▸ Task details
Once you reach the line containing "Click the At close 2026/03/03 timestamp", copy it and every line after it exactly, through the end of the data below.

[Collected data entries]

....................

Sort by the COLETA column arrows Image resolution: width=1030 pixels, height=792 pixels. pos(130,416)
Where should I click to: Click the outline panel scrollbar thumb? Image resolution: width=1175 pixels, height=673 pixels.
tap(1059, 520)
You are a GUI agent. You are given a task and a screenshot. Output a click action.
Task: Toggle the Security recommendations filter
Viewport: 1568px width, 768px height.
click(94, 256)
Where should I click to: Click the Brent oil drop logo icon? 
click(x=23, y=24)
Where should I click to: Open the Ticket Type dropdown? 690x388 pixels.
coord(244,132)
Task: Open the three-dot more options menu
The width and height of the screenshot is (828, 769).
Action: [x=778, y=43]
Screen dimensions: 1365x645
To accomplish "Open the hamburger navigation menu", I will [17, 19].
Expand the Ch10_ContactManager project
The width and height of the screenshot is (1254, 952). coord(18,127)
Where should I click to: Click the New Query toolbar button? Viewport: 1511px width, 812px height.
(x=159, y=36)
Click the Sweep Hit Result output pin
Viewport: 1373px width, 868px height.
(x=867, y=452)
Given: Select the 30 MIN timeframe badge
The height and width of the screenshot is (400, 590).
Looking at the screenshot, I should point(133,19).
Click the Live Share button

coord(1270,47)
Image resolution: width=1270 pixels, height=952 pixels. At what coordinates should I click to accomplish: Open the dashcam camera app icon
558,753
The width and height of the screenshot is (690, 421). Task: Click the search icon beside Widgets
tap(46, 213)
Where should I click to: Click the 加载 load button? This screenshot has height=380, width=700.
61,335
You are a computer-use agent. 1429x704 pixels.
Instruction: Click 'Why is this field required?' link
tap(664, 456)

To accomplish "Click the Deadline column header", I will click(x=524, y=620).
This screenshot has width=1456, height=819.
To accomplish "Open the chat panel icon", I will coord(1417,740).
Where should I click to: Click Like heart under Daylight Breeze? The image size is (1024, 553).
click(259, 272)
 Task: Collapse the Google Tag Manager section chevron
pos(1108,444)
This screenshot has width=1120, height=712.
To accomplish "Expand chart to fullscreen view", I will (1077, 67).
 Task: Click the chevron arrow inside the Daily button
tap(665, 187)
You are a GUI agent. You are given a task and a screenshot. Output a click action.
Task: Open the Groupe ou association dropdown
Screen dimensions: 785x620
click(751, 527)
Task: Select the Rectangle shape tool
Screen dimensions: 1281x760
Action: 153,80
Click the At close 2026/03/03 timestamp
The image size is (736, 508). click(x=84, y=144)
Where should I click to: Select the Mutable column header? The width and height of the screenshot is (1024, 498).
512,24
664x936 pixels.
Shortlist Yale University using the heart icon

....................

▸ Reply to the exercise
Click the At close 2026/03/03 timestamp
The image size is (736, 508). click(x=84, y=144)
Where should I click to: Select the Mutable column header? The width and height of the screenshot is (1024, 498).
512,24
664x936 pixels.
Shortlist Yale University using the heart icon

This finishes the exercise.